* Brano
■ ■ ■ ■

È ormai abitudine che almeno una volta l’anno mi ritrovi con l’amico Simone (di seguito Vicensa) per imbragarmi e dare l’assalto a qualche bella parete. L’impresa alpinistica di quest’anno è la ferrata Bolver Lugli (dai nomi dei finanziatori), che risale da Col Verde alla Cima Vezzana, nel comprensorio delle Pale di San Martino.
Dopo la salita pomeridiana di 700 mt, trascorriamo la serata e la notte al rifugio Rosetta, tra strampalati ricordi ed abbondanti grappe alle erbe alpine. La notte si fa subito problematica per entrambi: i materassi scomodi, il fetore e le russa della camerata ci tolgono il sonno. Come sempre, quando non mi addormento mi innervosisco, pensando che il giorno dopo sarò stanco. Quasi tutta la notte è in bianco.

■ ■ ■ ■

* Compiti
1: Elenca tutto ciò che, secondo il brano, toglie il sonno durante la notte al rifugio.
2: Trascrivi tutto il brano a partire da "È ormai abitudine" fino a "è in bianco." compreso.
Basati esclusivamente sul brano.

* Materiale fornito
■ ■ ■ ■

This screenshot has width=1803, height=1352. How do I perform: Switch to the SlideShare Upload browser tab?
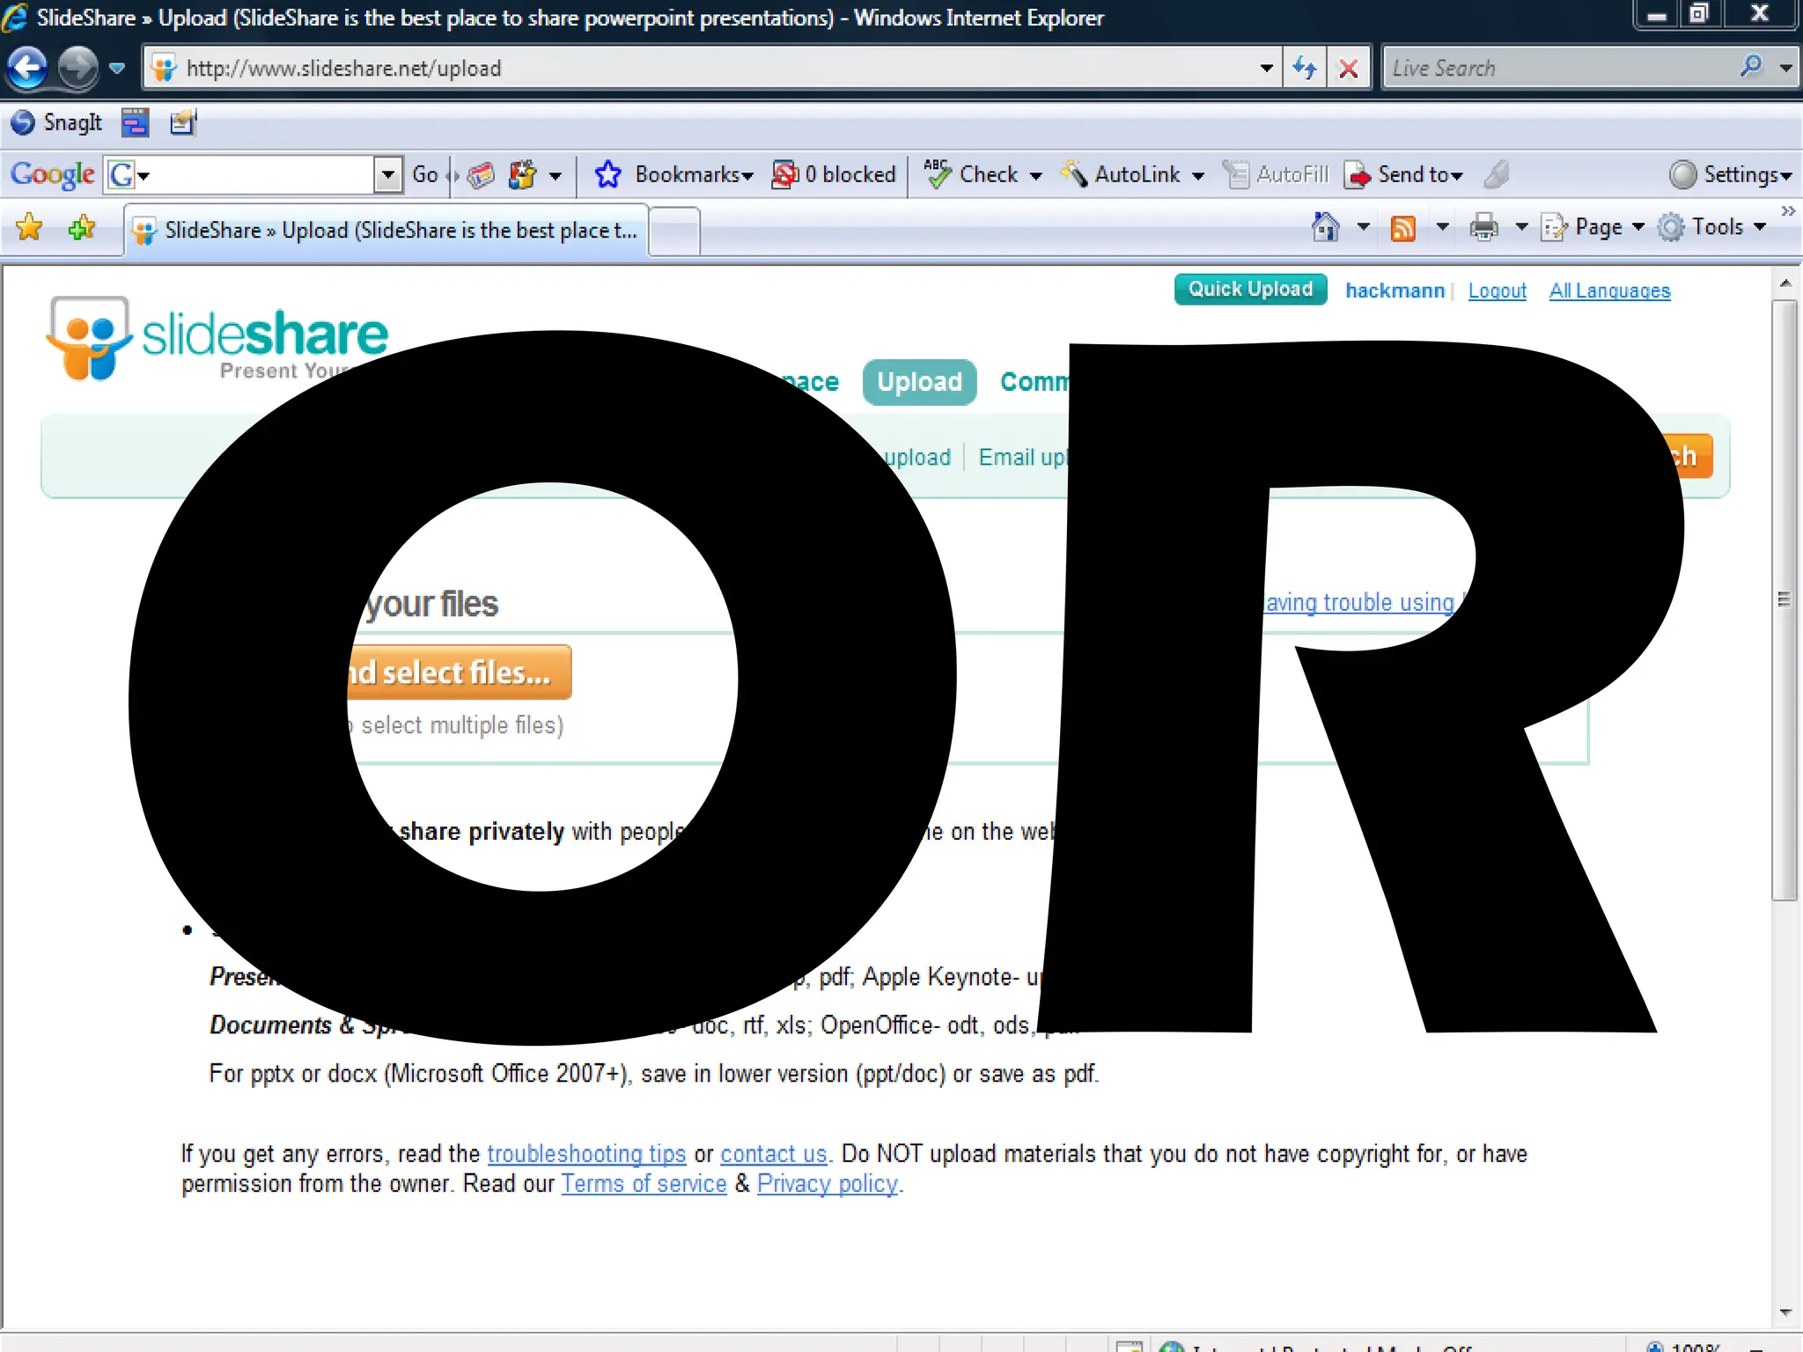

■ ■ ■ ■

* Risposte
1: I materassi scomodi, il fetore e le russa della camerata.

2:
È ormai abitudine che almeno una volta l’anno mi ritrovi con l’amico Simone (di seguito Vicensa) per imbragarmi e dare l’assalto a qualche bella parete. L’impresa alpinistica di quest’anno è la ferrata Bolver Lugli (dai nomi dei finanziatori), che risale da Col Verde alla Cima Vezzana, nel comprensorio delle Pale di San Martino.
Dopo la salita pomeridiana di 700 mt, trascorriamo la serata e la notte al rifugio Rosetta, tra strampalati ricordi ed abbondanti grappe alle erbe alpine. La notte si fa subito problematica per entrambi: i materassi scomodi, il fetore e le russa della camerata ci tolgono il sonno. Come sempre, quando non mi addormento mi innervosisco, pensando che il giorno dopo sarò stanco. Quasi tutta la notte è in bianco.